_What the exercise asks_
Look through the data below. Pick out the lines holding the string "Select".

_Available data_
◆ ◆ ◆ ◆
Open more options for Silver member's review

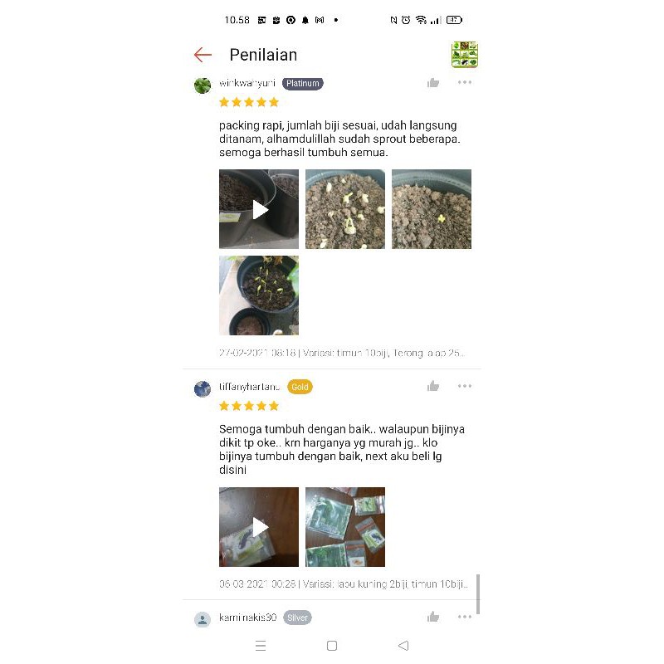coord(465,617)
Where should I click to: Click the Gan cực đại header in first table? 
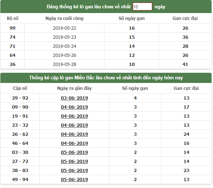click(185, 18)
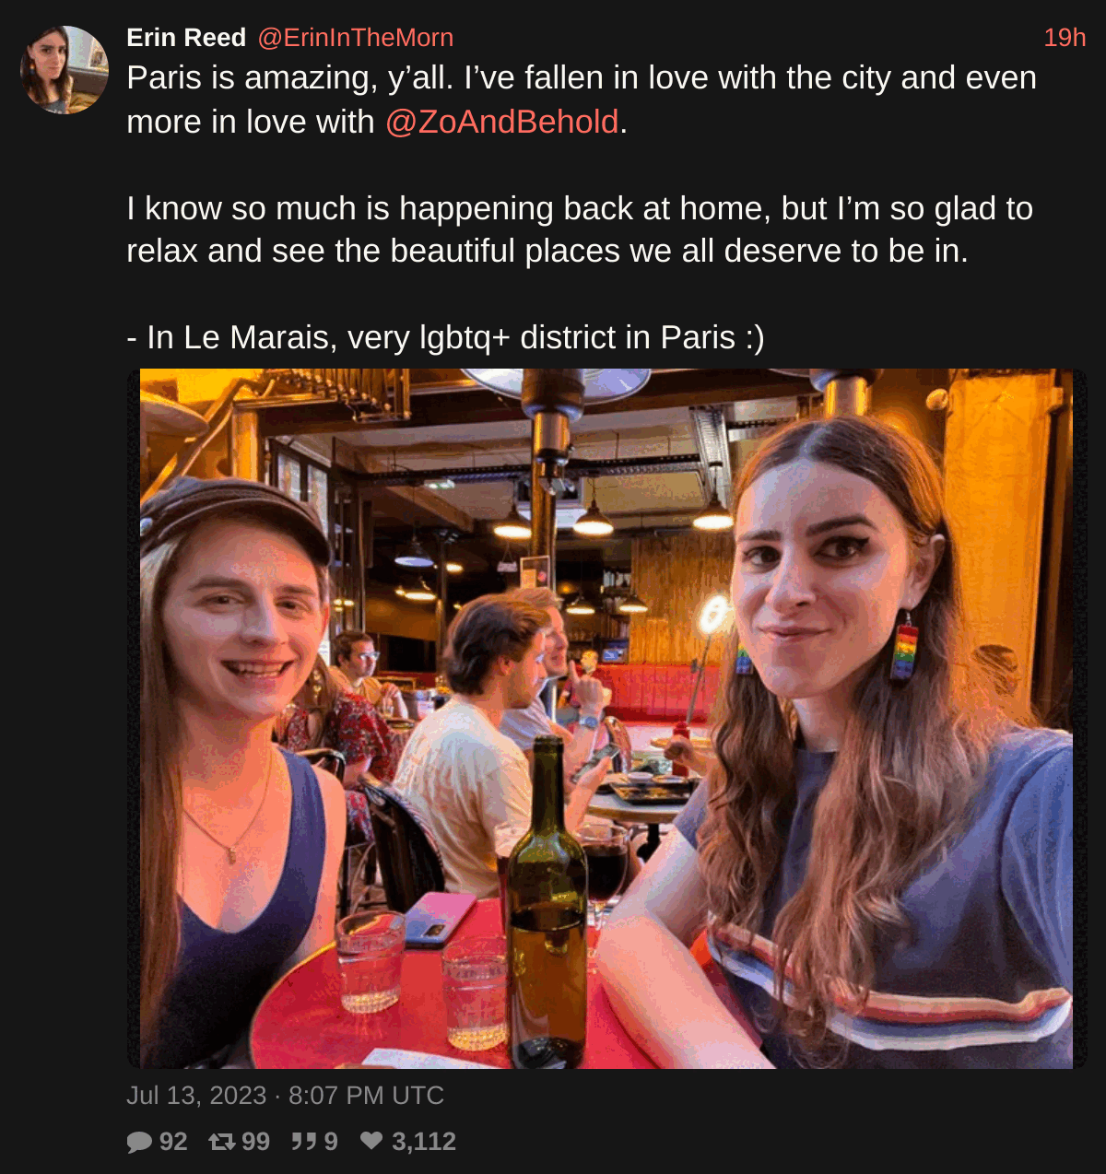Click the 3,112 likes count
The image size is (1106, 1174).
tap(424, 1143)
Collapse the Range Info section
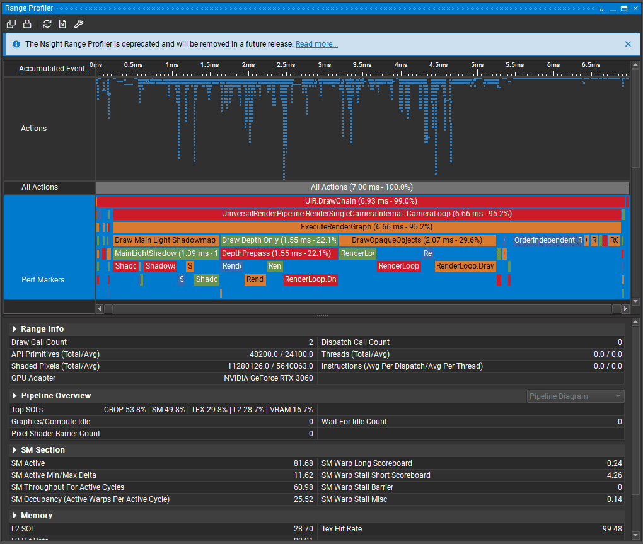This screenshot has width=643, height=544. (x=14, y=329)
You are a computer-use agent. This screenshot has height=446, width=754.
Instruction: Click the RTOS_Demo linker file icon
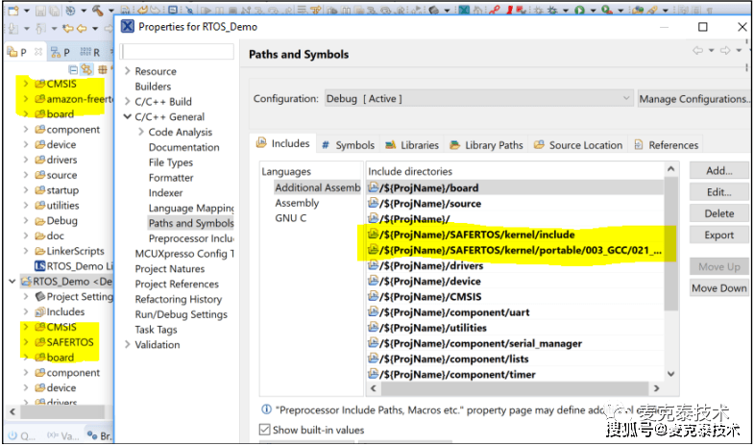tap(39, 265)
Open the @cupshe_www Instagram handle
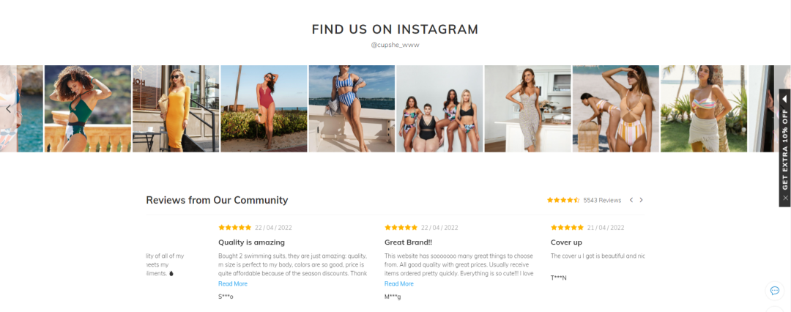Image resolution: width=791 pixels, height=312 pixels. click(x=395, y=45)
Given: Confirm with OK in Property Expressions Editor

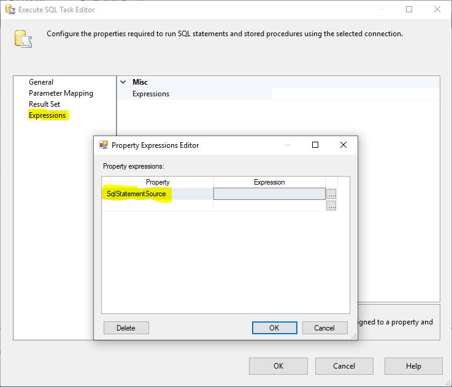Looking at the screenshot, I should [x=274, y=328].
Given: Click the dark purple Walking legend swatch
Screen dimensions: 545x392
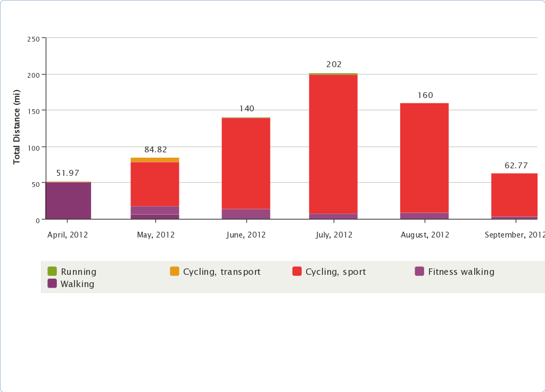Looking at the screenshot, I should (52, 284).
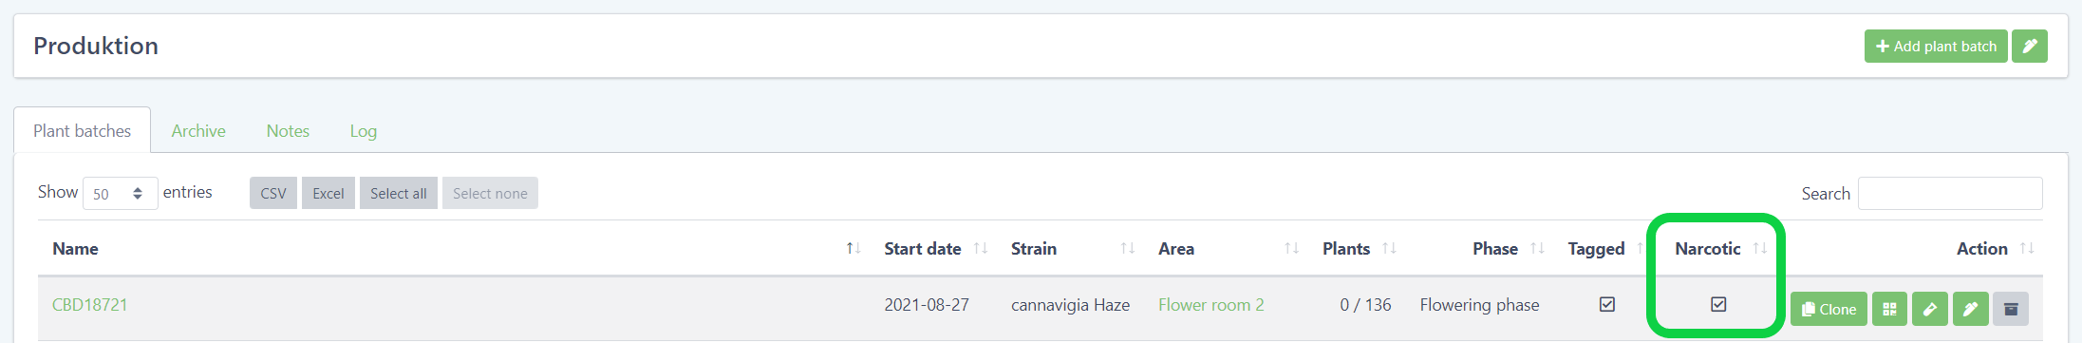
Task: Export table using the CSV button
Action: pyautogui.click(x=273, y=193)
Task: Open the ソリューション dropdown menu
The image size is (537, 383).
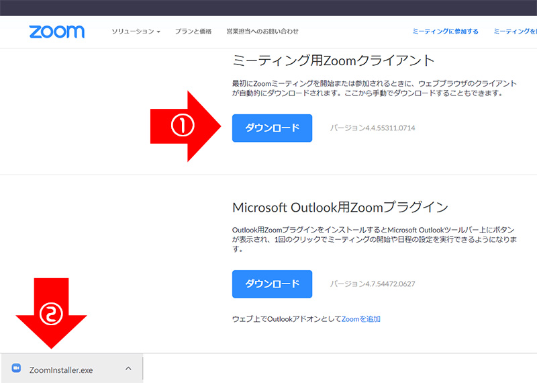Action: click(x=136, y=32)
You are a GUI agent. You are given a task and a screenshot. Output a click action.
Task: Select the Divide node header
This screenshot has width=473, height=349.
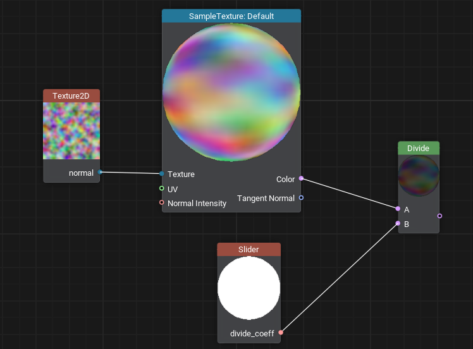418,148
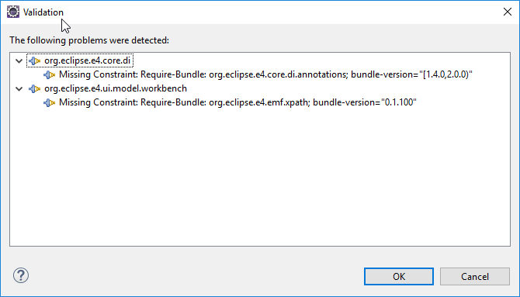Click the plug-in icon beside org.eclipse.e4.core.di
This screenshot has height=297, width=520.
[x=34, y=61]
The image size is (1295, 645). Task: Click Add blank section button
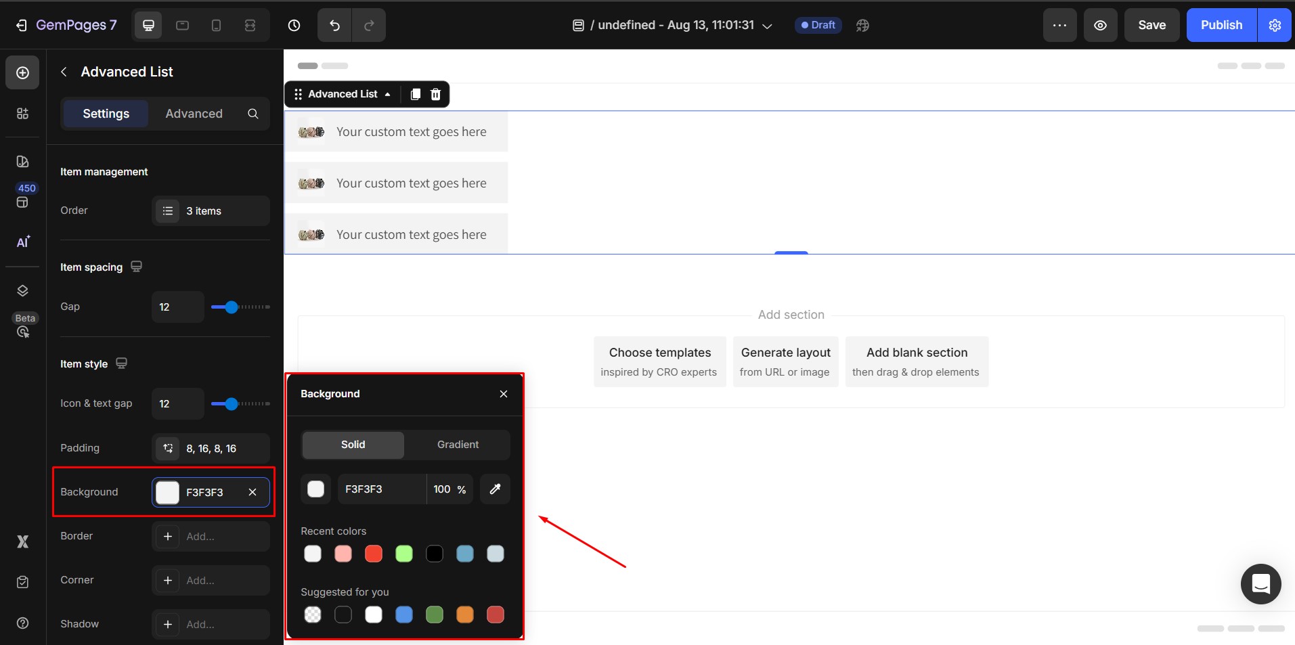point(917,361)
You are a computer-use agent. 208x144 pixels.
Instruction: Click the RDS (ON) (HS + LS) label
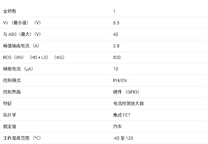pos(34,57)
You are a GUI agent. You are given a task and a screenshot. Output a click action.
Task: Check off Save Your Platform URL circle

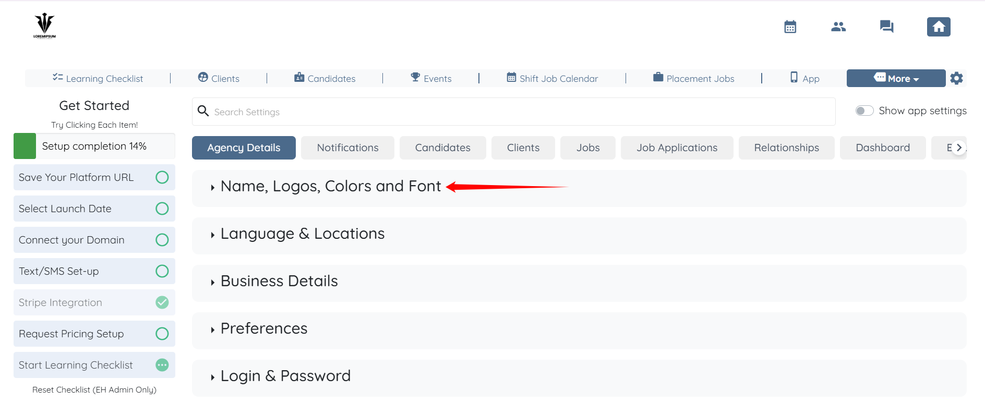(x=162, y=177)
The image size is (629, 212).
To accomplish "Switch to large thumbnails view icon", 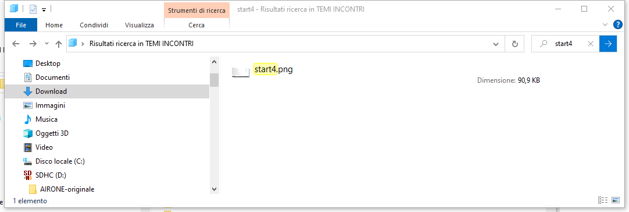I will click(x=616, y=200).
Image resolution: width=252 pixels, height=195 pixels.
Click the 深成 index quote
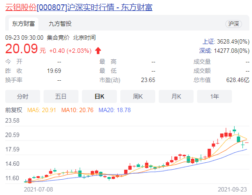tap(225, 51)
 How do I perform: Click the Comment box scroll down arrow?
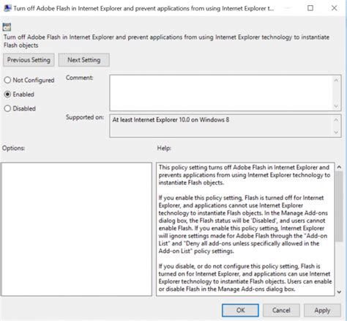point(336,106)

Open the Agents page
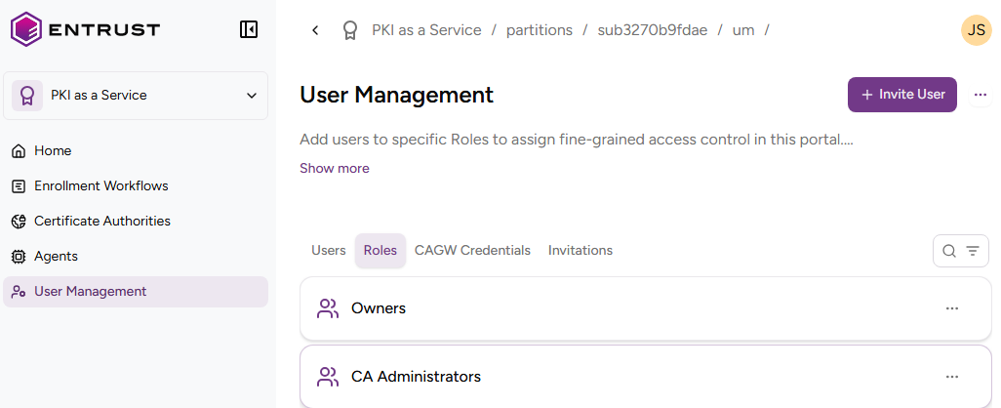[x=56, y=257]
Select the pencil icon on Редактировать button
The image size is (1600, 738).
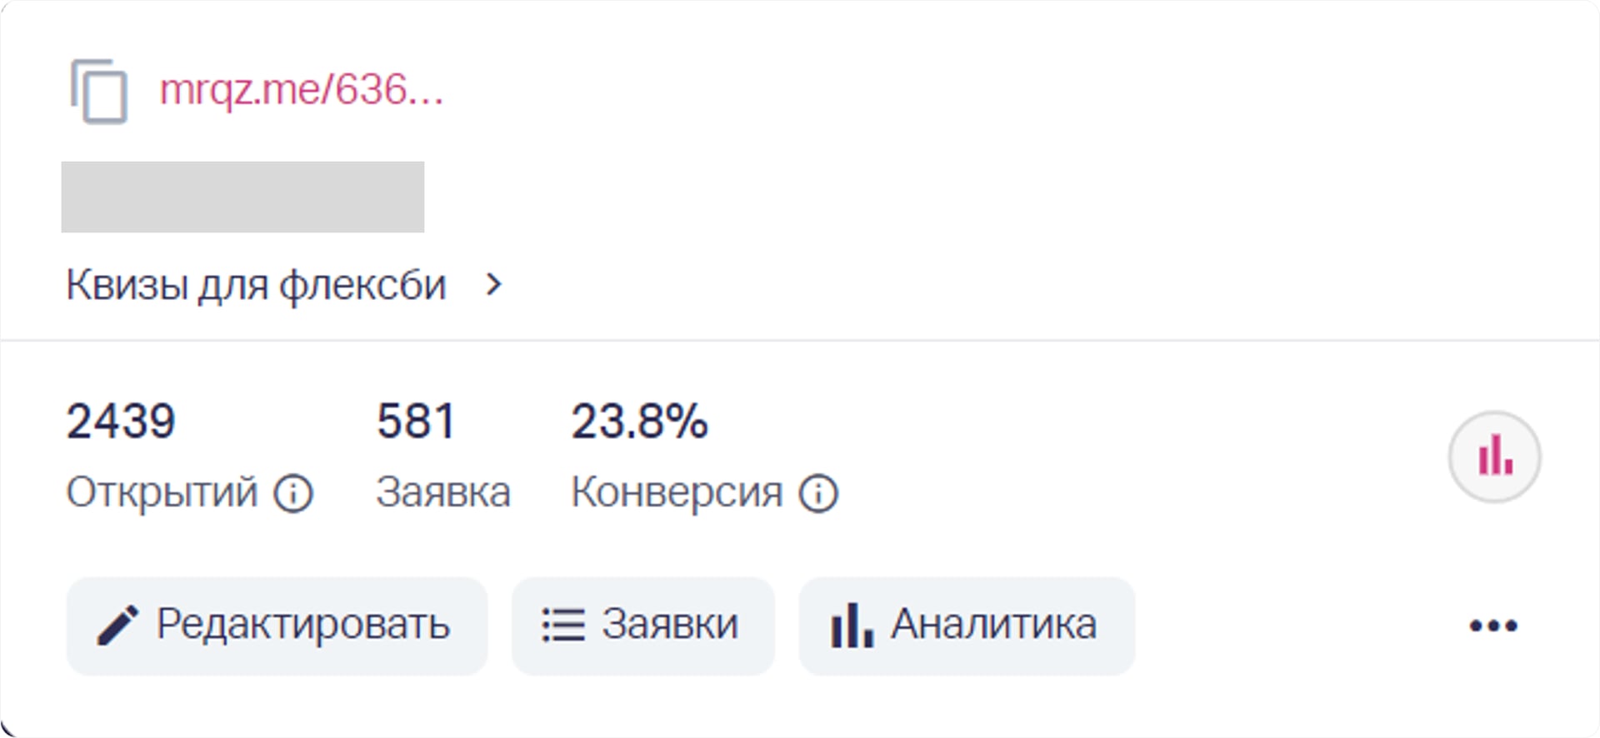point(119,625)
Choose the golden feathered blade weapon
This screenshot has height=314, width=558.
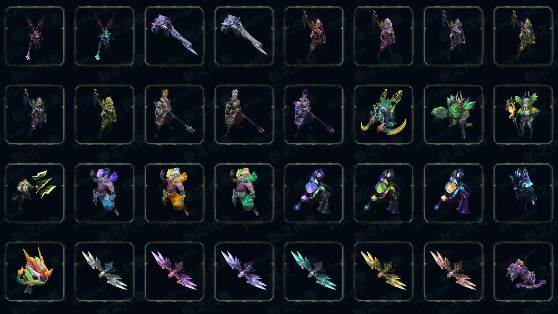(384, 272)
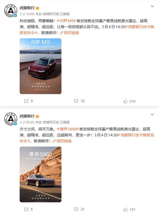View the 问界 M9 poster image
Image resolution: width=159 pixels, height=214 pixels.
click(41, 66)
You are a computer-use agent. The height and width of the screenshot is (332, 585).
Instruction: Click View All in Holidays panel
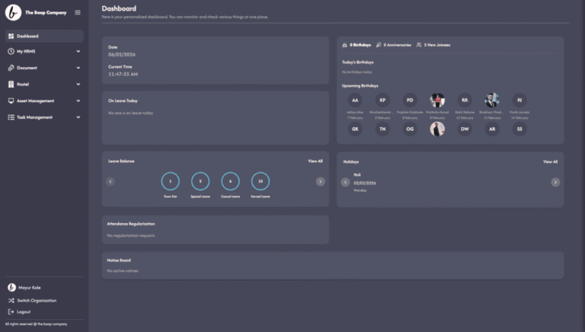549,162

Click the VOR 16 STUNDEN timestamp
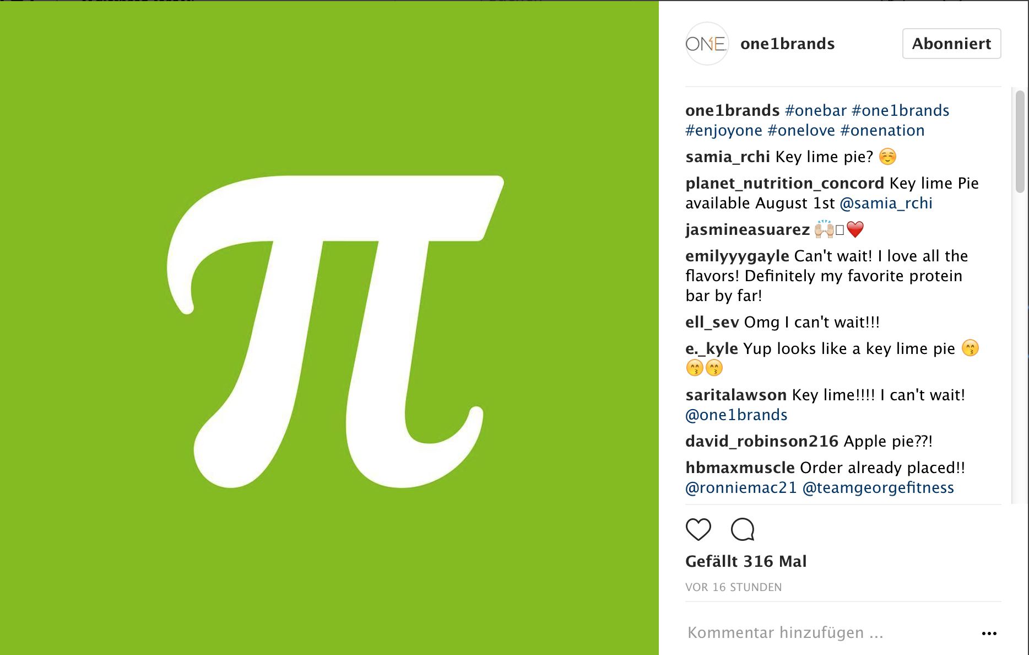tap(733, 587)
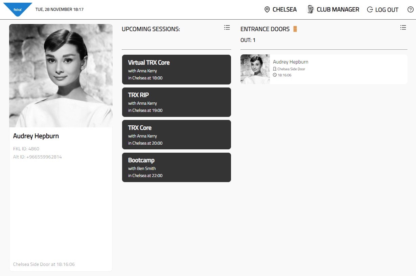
◆ ◆ ◆ ◆
_Exercise answer_
Task: Select the Divide node header
Select the pencil icon on Редактировать button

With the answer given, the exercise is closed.